Problem: In this exercise, return only the lines that run from the line with "Instruction: Click the" to the end of the entries below, both included. Pictures are not copied.

Given information:
————————

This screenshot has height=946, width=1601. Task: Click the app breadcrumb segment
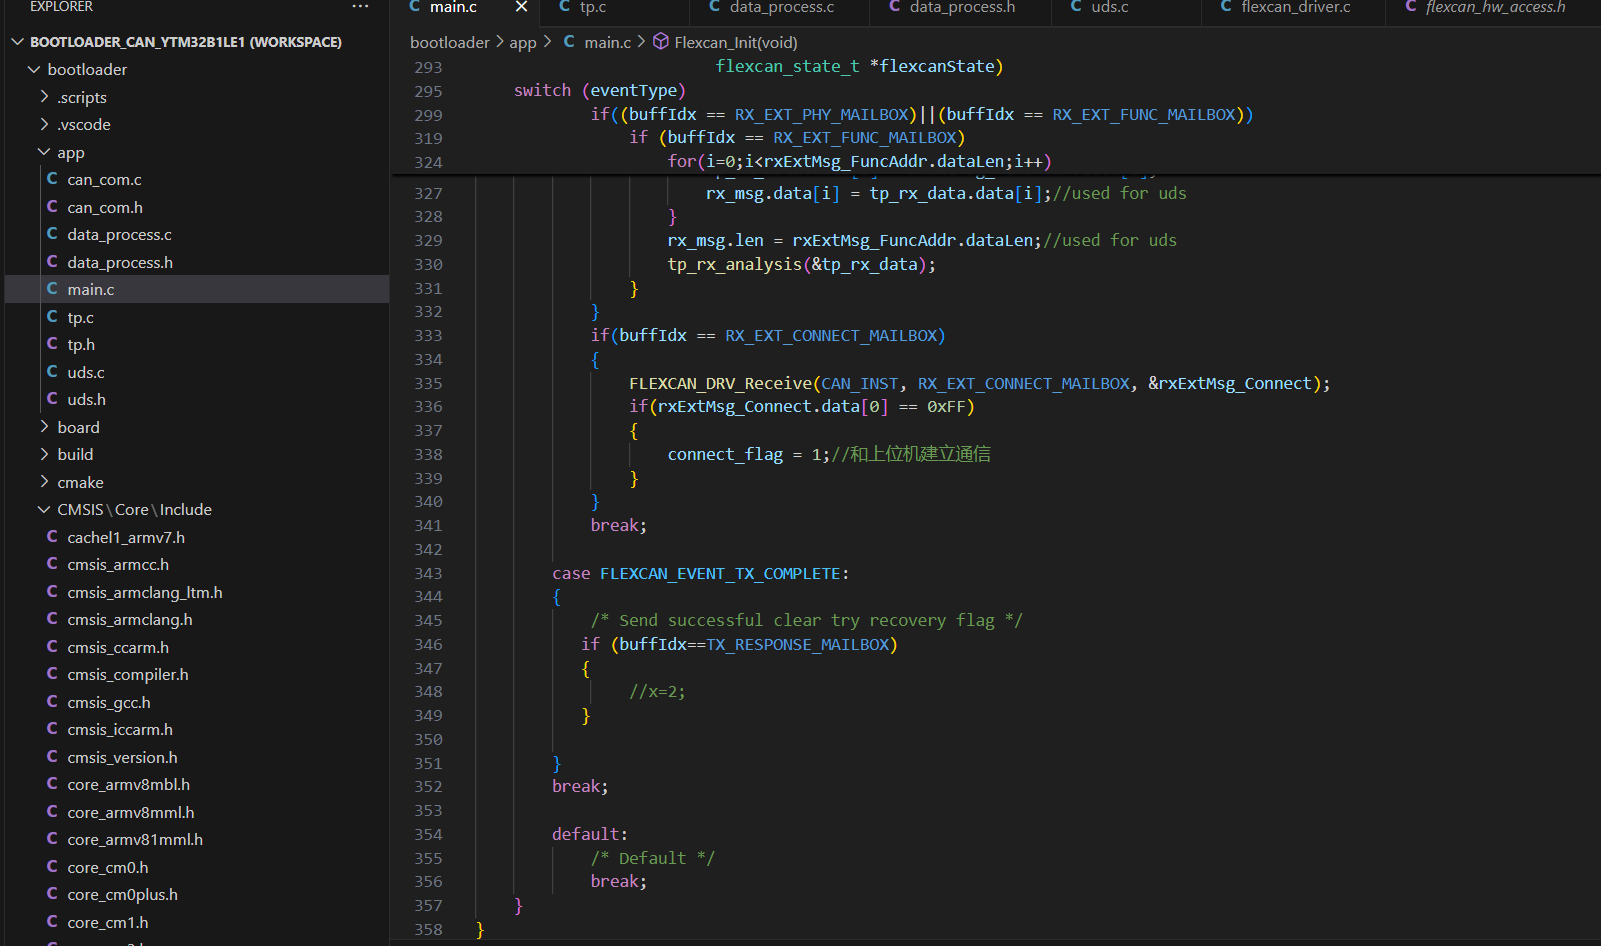click(x=522, y=42)
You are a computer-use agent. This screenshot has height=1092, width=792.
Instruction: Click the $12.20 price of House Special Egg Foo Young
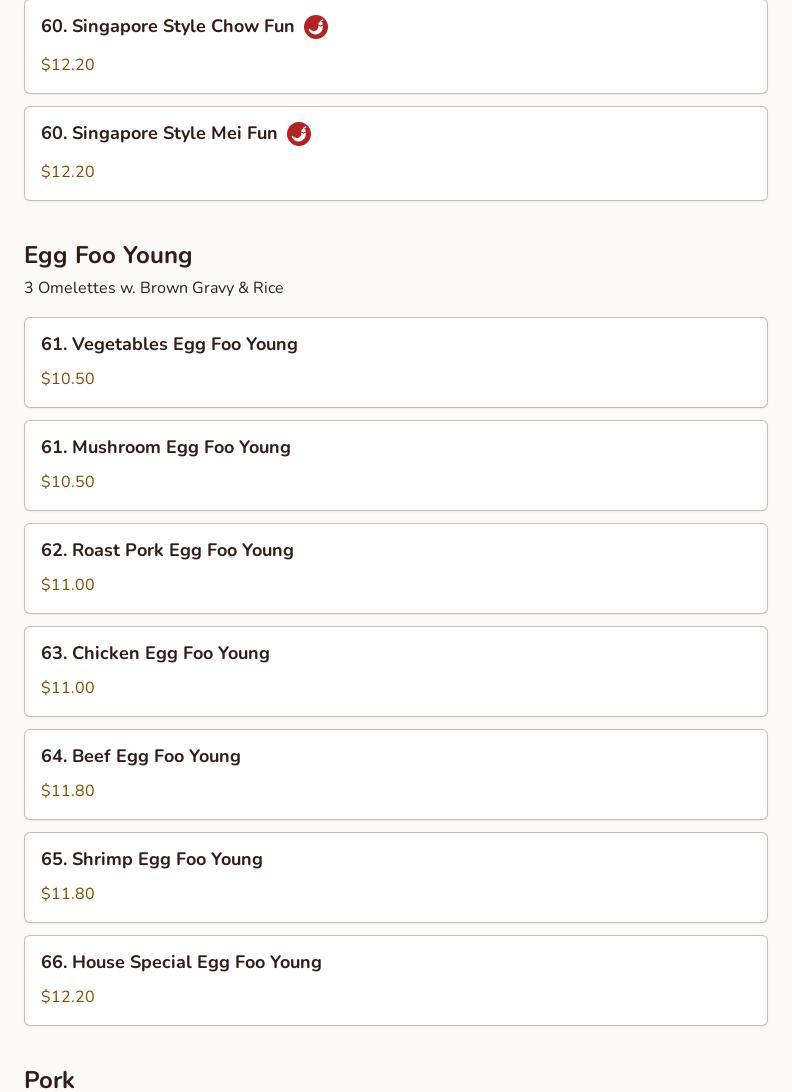68,997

————————

The answer:
Instruction: Click the $12.20 price of House Special Egg Foo Young
68,997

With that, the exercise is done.